2. Many SEO audits check the site against an explicit or implicit checklist and the SEO’s own preferences instead of adapting to the business’s distinct needs, goals, competition, and capabilities.

It’s not worth talking about bad H1 tags if half the site is uncrawlable, or making profound structural changes if they don’t have the development bandwidth to fulfill it.

Name

Alex Ratynski

1. When conducting an SEO Audit our team always tries to think about the end goal in mind. For example: if you are trying to get someone to call your business or direct to another website’s landing page, a higher bounce rate might be expected rather than alarming.

2. Our team also finds many people forget to think about user intent when doing an SEO Audit. Content and SEO go hand in hand. Sometimes SEOs get so caught up in analytics and keywords they neglect to figure out WHY it’s not ranking. You haven’t fully satisfied user intent.

Another huge miss is auditing well-preforming pages to tweak them for conversions rather than rankings. Audit pages ranking #1-#3 spots to improve headings for click-through rate or improve conversions on the page itself.

Alex Ratynski
Joe Robinson

Name

Joe Robinson

Company

Kazu

1. Along with the basic on-page stuff that’s reported on all SEO audit software, I carefully examine site structure and speed.
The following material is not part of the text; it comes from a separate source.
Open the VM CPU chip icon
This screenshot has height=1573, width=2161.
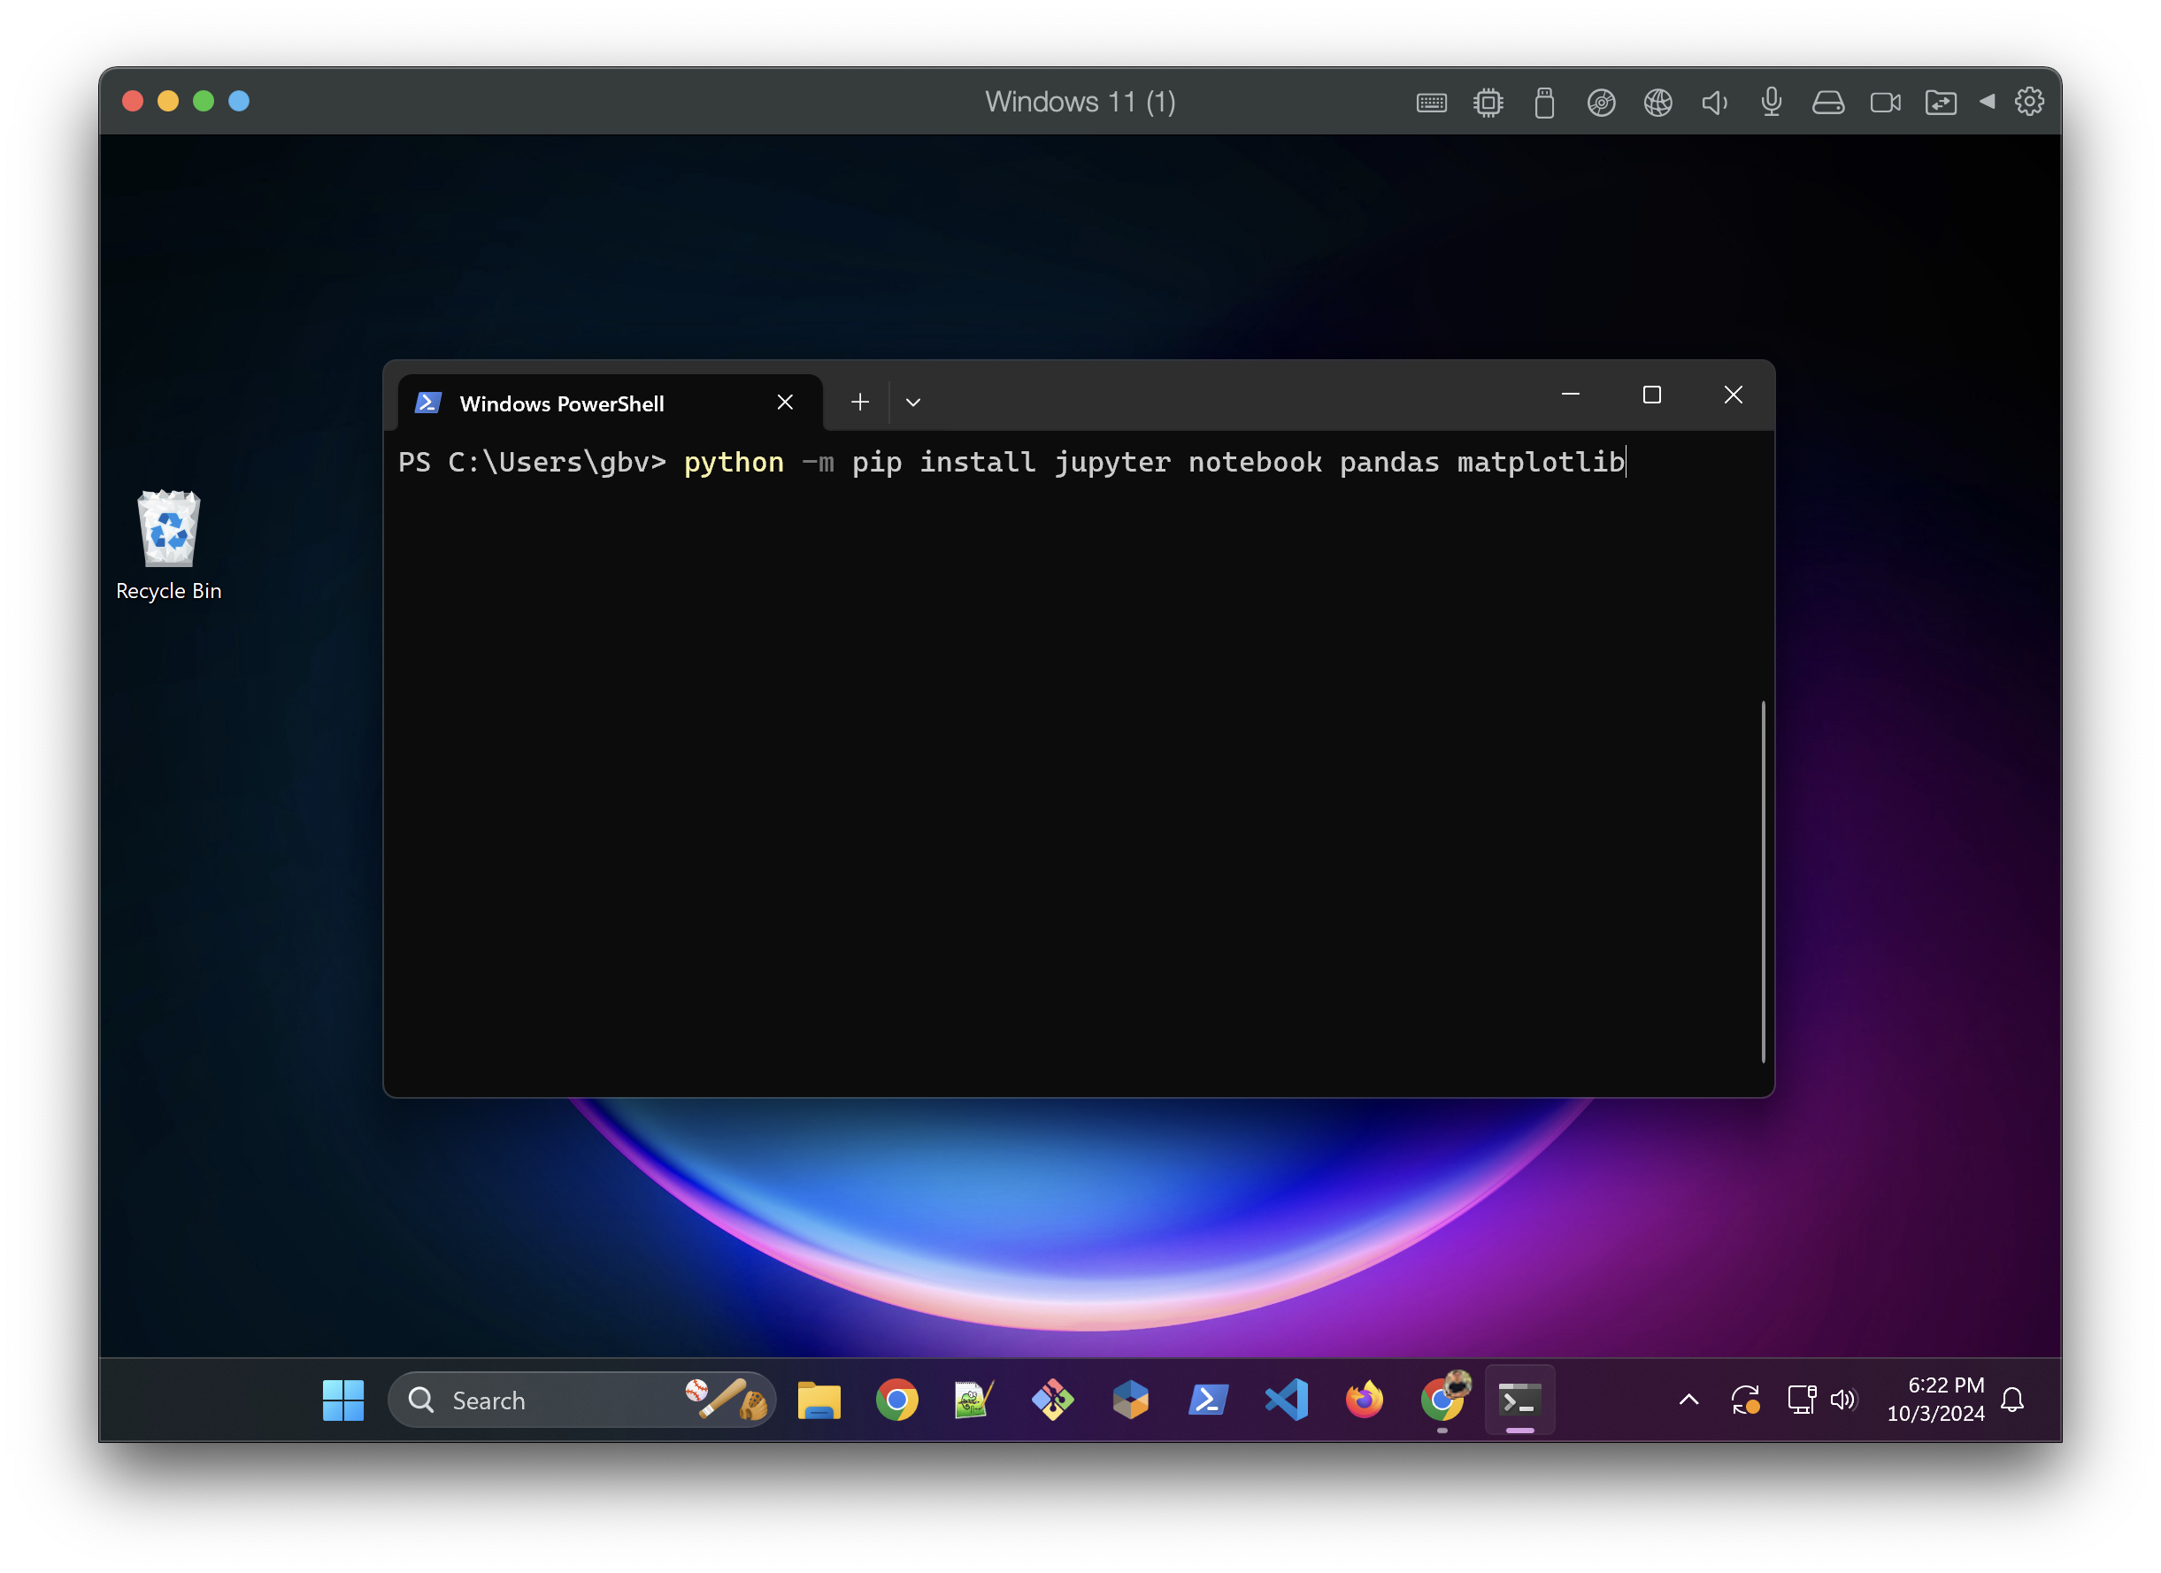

For speed, one of the most common areas for improvement I find is images.

They’re usually the largest elements on a page and are often poorly implemented. Many people use a plugin to “Auto-optimize” their images, although I find they don’t always do a great job.

Images should first be resized to the actual size they appear on the page, by right-clicking the image, and choosing “Inspect”, you can see the exact dimensions, and use the numbers to resize the image, then upload them to a service like TinyPNG to compress them, and replace the originals on the site. This alone can save many seconds of page loading time.

2. Many audits overlook internal linking and whether certain pages are even necessary at all.

I export all pages from Screaming Frog and then combine the data with organic traffic from Analytics. This shows whether a page is performing poorly. I can then decide whether to remove the content altogether, or combine with other poorly performing pages to make longer guides, then redirect the old pages to the new.

I prefer a site structure that allows any page to be accessed with as few clicks as possible. Preferably no more than three. I use Screaming frog to collect all the internal link data, combine with Ahrefs DR (backlinks) ratings for each page, then create a visualization in Gephi to get an actual map of all the internal links, with backlink data.

Thank you so much to all the experts that contributed to this expert roundup! Now you know what are the most important aspects to which you have to pay attention when conducting an SEO audit.